GOAL OF THE EXERCISE
Render every line of the entries below as a JSON list of strings, one string per line, skipping blank lines.

RECORDS FOR THIS TASK
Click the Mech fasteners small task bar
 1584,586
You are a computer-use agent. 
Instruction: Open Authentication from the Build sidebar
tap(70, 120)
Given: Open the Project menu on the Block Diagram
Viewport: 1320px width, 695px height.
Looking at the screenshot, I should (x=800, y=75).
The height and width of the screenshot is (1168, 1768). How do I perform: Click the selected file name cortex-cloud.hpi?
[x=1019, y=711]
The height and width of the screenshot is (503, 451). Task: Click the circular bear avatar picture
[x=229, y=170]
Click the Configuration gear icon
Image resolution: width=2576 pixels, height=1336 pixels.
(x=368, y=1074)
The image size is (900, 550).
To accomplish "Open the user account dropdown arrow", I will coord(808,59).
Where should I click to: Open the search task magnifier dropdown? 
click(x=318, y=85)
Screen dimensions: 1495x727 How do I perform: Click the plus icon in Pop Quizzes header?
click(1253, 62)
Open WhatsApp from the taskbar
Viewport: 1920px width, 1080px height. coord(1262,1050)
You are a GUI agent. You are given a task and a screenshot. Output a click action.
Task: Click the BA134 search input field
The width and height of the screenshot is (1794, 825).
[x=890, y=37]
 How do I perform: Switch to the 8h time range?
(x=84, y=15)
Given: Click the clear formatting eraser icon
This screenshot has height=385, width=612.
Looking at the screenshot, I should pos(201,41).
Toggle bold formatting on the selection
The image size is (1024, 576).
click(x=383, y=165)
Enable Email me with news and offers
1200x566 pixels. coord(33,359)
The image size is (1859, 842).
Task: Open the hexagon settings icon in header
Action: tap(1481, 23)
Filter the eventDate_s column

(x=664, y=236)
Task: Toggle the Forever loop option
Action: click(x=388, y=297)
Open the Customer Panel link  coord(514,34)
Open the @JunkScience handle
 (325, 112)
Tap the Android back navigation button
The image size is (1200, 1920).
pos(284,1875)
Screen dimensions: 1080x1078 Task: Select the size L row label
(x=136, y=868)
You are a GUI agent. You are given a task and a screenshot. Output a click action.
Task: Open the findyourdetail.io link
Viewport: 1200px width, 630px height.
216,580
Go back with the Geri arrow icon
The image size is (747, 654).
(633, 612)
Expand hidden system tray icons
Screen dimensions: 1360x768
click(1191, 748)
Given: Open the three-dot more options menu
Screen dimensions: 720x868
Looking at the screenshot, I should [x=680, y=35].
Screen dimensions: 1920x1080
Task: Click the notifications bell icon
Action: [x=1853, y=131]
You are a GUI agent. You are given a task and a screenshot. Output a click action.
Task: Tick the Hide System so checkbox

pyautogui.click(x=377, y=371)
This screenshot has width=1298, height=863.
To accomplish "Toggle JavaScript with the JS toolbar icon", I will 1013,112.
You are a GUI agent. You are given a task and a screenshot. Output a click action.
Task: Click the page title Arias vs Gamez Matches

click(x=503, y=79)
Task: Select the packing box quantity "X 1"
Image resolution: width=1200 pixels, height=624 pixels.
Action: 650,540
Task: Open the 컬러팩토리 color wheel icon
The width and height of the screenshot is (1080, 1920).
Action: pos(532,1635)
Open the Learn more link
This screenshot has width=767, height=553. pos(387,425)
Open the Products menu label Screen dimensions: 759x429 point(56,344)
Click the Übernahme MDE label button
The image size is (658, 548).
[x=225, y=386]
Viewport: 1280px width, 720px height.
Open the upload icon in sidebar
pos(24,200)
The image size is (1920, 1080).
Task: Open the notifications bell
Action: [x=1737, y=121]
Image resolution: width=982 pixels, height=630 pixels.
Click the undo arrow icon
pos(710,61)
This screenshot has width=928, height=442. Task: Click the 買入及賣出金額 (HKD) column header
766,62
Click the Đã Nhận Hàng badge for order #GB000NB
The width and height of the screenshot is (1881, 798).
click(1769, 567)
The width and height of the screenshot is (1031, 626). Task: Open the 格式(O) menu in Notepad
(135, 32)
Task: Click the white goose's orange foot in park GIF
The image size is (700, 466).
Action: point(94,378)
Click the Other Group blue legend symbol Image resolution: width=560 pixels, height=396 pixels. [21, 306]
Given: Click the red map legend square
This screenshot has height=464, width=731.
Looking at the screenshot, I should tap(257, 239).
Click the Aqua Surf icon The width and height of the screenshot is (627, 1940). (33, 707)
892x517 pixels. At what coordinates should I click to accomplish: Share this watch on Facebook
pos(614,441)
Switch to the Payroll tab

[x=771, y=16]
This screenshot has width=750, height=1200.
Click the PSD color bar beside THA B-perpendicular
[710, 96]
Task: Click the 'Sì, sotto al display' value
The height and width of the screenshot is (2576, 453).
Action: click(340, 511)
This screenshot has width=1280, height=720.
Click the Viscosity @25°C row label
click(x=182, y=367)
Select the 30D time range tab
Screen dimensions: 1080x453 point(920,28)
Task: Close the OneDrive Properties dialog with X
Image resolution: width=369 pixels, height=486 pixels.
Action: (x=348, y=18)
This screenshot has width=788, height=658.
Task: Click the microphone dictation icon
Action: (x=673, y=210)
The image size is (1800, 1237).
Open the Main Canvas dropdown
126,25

RESPONSE BELOW
[
  "Click the Mech fasteners small task bar",
  " 1584,586",
  "You are a computer-use agent. ",
  "Instruction: Open Authentication from the Build sidebar",
  "tap(70, 120)",
  "Given: Open the Project menu on the Block Diagram",
  "Viewport: 1320px width, 695px height.",
  "Looking at the screenshot, I should (x=800, y=75).",
  "The height and width of the screenshot is (1168, 1768). How do I perform: Click the selected file name cortex-cloud.hpi?",
  "[x=1019, y=711]",
  "The height and width of the screenshot is (503, 451). Task: Click the circular bear avatar picture",
  "[x=229, y=170]",
  "Click the Configuration gear icon",
  "Image resolution: width=2576 pixels, height=1336 pixels.",
  "(x=368, y=1074)",
  "The image size is (900, 550).",
  "To accomplish \"Open the user account dropdown arrow\", I will coord(808,59).",
  "Where should I click to: Open the search task magnifier dropdown? ",
  "click(x=318, y=85)",
  "Screen dimensions: 1495x727 How do I perform: Click the plus icon in Pop Quizzes header?",
  "click(1253, 62)",
  "Open WhatsApp from the taskbar",
  "Viewport: 1920px width, 1080px height. coord(1262,1050)",
  "You are a GUI agent. You are given a task and a screenshot. Output a click action.",
  "Task: Click the BA134 search input field",
  "The width and height of the screenshot is (1794, 825).",
  "[x=890, y=37]",
  " How do I perform: Switch to the 8h time range?",
  "(x=84, y=15)",
  "Given: Click the clear formatting eraser icon",
  "This screenshot has height=385, width=612.",
  "Looking at the screenshot, I should pos(201,41).",
  "Toggle bold formatting on the selection",
  "The image size is (1024, 576).",
  "click(x=383, y=165)",
  "Enable Email me with news and offers",
  "1200x566 pixels. coord(33,359)",
  "The image size is (1859, 842).",
  "Task: Open the hexagon settings icon in header",
  "Action: tap(1481, 23)",
  "Filter the eventDate_s column",
  "(x=664, y=236)",
  "Task: Toggle the Forever loop option",
  "Action: click(x=388, y=297)",
  "Open the Customer Panel link  coord(514,34)",
  "Open the @JunkScience handle",
  " (325, 112)",
  "Tap the Android back navigation button",
  "The image size is (1200, 1920).",
  "pos(284,1875)",
  "Screen dimensions: 1080x1078 Task: Select the size L row label",
  "(x=136, y=868)",
  "You are a GUI agent. You are given a task and a screenshot. Output a click action.",
  "Task: Open the findyourdetail.io link",
  "Viewport: 1200px width, 630px height.",
  "216,580",
  "Go back with the Geri arrow icon",
  "The image size is (747, 654).",
  "(633, 612)",
  "Expand hidden system tray icons",
  "Screen dimensions: 1360x768",
  "click(1191, 748)",
  "Given: Open the three-dot more options menu",
  "Screen dimensions: 720x868",
  "Looking at the screenshot, I should [x=680, y=35].",
  "Screen dimensions: 1920x1080",
  "Task: Click the notifications bell icon",
  "Action: [x=1853, y=131]",
  "You are a GUI agent. You are given a task and a screenshot. Output a click action.",
  "Task: Tick the Hide System so checkbox",
  "pyautogui.click(x=377, y=371)",
  "This screenshot has width=1298, height=863.",
  "To accomplish \"Toggle JavaScript with the JS toolbar icon\", I will 1013,112.",
  "You are a GUI agent. You are given a task and a screenshot. Output a click action.",
  "Task: Click the page title Arias vs Gamez Matches",
  "click(x=503, y=79)",
  "Task: Select the packing box quantity \"X 1\"",
  "Image resolution: width=1200 pixels, height=624 pixels.",
  "Action: 650,540",
  "Task: Open the 컬러팩토리 color wheel icon",
  "The width and height of the screenshot is (1080, 1920).",
  "Action: pos(532,1635)",
  "Open the Learn more link",
  "This screenshot has width=767, height=553. pos(387,425)",
  "Open the Products menu label Screen dimensions: 759x429 point(56,344)",
  "Click the Übernahme MDE label button",
  "The image size is (658, 548).",
  "[x=225, y=386]",
  "Viewport: 1280px width, 720px height.",
  "Open the upload icon in sidebar",
  "pos(24,200)",
  "The image size is (1920, 1080).",
  "Task: Open the notifications bell",
  "Action: [x=1737, y=121]",
  "Image resolution: width=982 pixels, height=630 pixels.",
  "Click the undo arrow icon",
  "pos(710,61)",
  "This screenshot has width=928, height=442. Task: Click the 買入及賣出金額 (HKD) column header",
  "766,62",
  "Click the Đã Nhận Hàng badge for order #GB000NB",
  "The width and height of the screenshot is (1881, 798).",
  "click(1769, 567)",
  "The width and height of the screenshot is (1031, 626). Task: Open the 格式(O) menu in Notepad",
  "(135, 32)",
  "Task: Click the white goose's orange foot in park GIF",
  "The image size is (700, 466).",
  "Action: point(94,378)",
  "Click the Other Group blue legend symbol Image resolution: width=560 pixels, height=396 pixels. [21, 306]",
  "Given: Click the red map legend square",
  "This screenshot has height=464, width=731.",
  "Looking at the screenshot, I should tap(257, 239).",
  "Click the Aqua Surf icon The width and height of the screenshot is (627, 1940). (33, 707)",
  "892x517 pixels. At what coordinates should I click to accomplish: Share this watch on Facebook",
  "pos(614,441)",
  "Switch to the Payroll tab",
  "[x=771, y=16]",
  "This screenshot has width=750, height=1200.",
  "Click the PSD color bar beside THA B-perpendicular",
  "[710, 96]",
  "Task: Click the 'Sì, sotto al display' value",
  "The height and width of the screenshot is (2576, 453).",
  "Action: click(340, 511)",
  "This screenshot has width=1280, height=720.",
  "Click the Viscosity @25°C row label",
  "click(x=182, y=367)",
  "Select the 30D time range tab",
  "Screen dimensions: 1080x453 point(920,28)",
  "Task: Close the OneDrive Properties dialog with X",
  "Image resolution: width=369 pixels, height=486 pixels.",
  "Action: (x=348, y=18)",
  "This screenshot has width=788, height=658.",
  "Task: Click the microphone dictation icon",
  "Action: (x=673, y=210)",
  "The image size is (1800, 1237).",
  "Open the Main Canvas dropdown",
  "126,25"
]